- **TASK INPUT**:

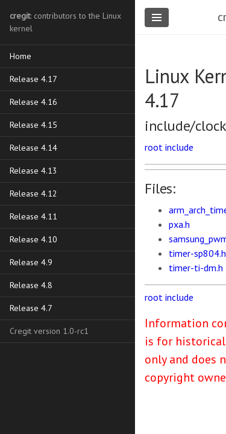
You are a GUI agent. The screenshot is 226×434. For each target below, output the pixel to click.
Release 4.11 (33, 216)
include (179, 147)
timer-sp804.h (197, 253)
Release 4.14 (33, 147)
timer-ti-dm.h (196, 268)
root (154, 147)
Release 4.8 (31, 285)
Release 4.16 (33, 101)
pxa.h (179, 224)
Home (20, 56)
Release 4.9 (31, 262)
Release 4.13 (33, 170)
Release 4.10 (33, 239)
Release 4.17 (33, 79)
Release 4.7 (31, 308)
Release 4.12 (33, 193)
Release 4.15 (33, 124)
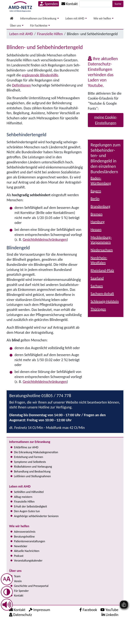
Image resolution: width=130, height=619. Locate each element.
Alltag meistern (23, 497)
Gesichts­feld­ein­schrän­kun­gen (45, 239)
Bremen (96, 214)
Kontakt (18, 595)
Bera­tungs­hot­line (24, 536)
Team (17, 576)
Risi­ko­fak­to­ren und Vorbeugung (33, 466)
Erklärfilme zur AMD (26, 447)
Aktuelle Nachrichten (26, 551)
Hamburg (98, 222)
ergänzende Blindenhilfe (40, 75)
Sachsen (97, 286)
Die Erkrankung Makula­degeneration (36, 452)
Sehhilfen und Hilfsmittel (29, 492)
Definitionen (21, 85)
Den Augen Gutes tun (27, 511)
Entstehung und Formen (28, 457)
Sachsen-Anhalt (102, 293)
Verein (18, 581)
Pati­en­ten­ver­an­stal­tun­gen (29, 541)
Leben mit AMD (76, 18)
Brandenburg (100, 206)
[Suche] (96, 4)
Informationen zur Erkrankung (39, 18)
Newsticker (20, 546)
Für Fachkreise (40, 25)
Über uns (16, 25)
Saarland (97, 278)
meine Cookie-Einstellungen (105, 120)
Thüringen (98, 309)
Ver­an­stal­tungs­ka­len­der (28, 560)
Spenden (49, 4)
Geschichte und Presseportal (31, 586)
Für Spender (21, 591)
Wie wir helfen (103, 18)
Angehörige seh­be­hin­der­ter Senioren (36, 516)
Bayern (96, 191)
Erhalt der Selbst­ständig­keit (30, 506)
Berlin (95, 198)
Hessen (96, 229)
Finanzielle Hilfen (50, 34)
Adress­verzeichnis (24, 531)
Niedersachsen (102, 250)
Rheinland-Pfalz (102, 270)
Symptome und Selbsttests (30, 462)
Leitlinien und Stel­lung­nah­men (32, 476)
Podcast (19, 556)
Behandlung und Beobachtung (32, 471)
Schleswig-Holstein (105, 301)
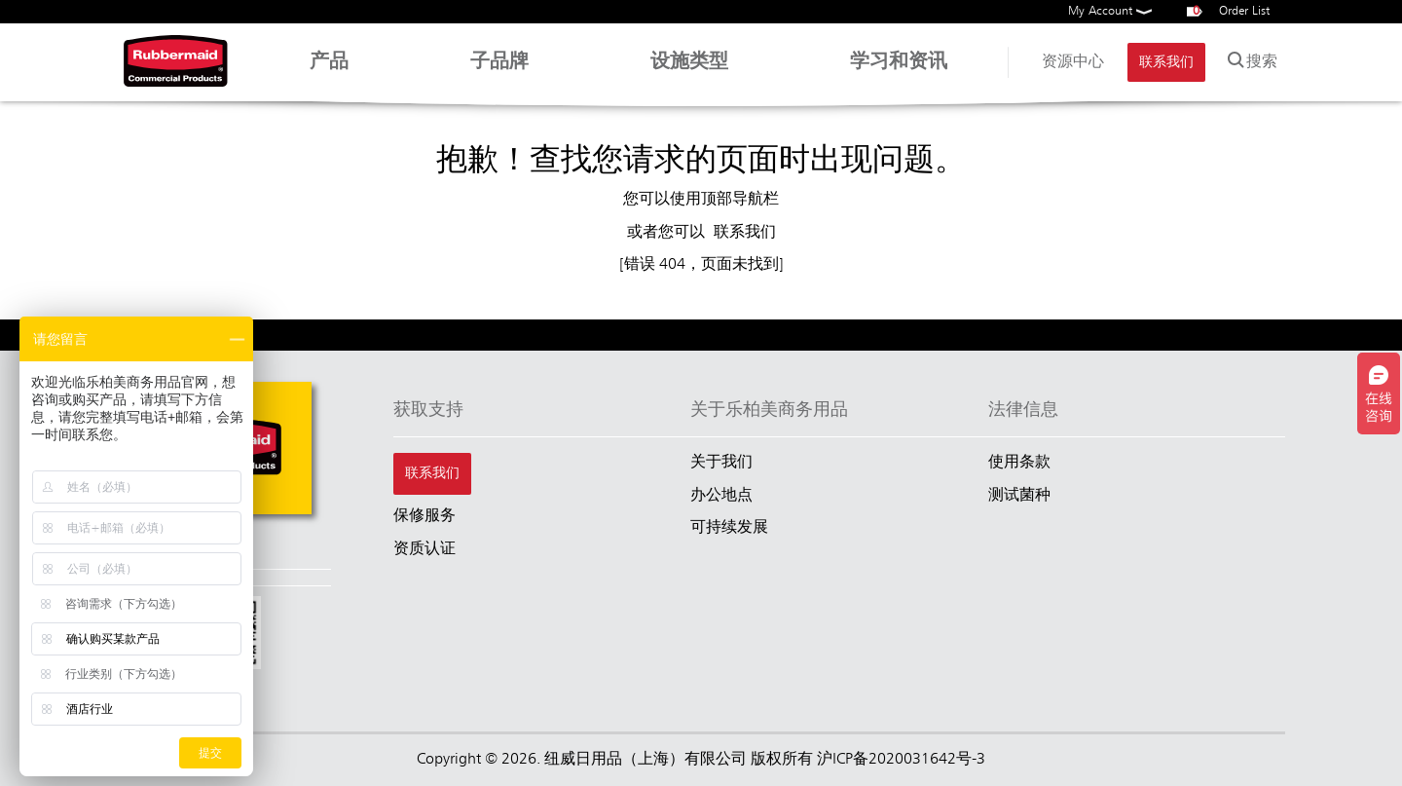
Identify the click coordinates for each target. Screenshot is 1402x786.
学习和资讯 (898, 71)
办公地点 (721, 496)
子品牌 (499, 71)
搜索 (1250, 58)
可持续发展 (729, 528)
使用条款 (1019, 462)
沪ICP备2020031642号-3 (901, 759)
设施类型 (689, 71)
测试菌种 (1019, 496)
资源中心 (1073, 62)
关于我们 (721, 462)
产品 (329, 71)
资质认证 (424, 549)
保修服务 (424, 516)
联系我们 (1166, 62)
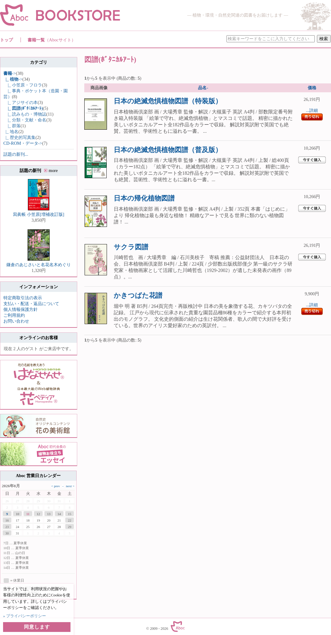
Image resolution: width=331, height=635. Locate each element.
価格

- **EXERCISE**:
From the records above, reproduce verbatim every line between the line containing "Für Fachkreise (40, 25)" and the line containing "联系我们 (1166, 62)", both of those lines included. Omit the pictures from your answer.

- **EXERCISE ANSWER**:
Für Fachkreise (40, 25)
Über uns (16, 25)
Saarland (97, 278)
meine Cookie-Einstellungen (105, 120)
Thüringen (98, 309)
Ver­an­stal­tungs­ka­len­der (28, 560)
Spenden (49, 4)
Geschichte und Presseportal (31, 586)
Für Spender (21, 591)
Wie wir helfen (103, 18)
Angehörige seh­be­hin­der­ter Senioren (36, 516)
Bayern (96, 191)
Erhalt der Selbst­ständig­keit (30, 506)
Berlin (95, 198)
Hessen (96, 229)
Finanzielle Hilfen (50, 34)
Adress­verzeichnis (24, 531)
Niedersachsen (102, 250)
Rheinland-Pfalz (102, 270)
Symptome und Selbsttests (30, 462)
Leitlinien und Stel­lung­nah­men (32, 476)
Podcast (19, 556)
Behandlung und Beobachtung (32, 471)
Schleswig-Holstein (105, 301)
Identify the click coordinates for each target. Screenshot is 1402x786.
学习和资讯 (898, 71)
办公地点 (721, 496)
子品牌 (499, 71)
搜索 (1250, 58)
可持续发展 (729, 528)
使用条款 (1019, 462)
沪ICP备2020031642号-3 (901, 759)
设施类型 (689, 71)
测试菌种 (1019, 496)
资源中心 (1073, 62)
关于我们 (721, 462)
产品 (329, 71)
资质认证 (424, 549)
保修服务 (424, 516)
联系我们 (1166, 62)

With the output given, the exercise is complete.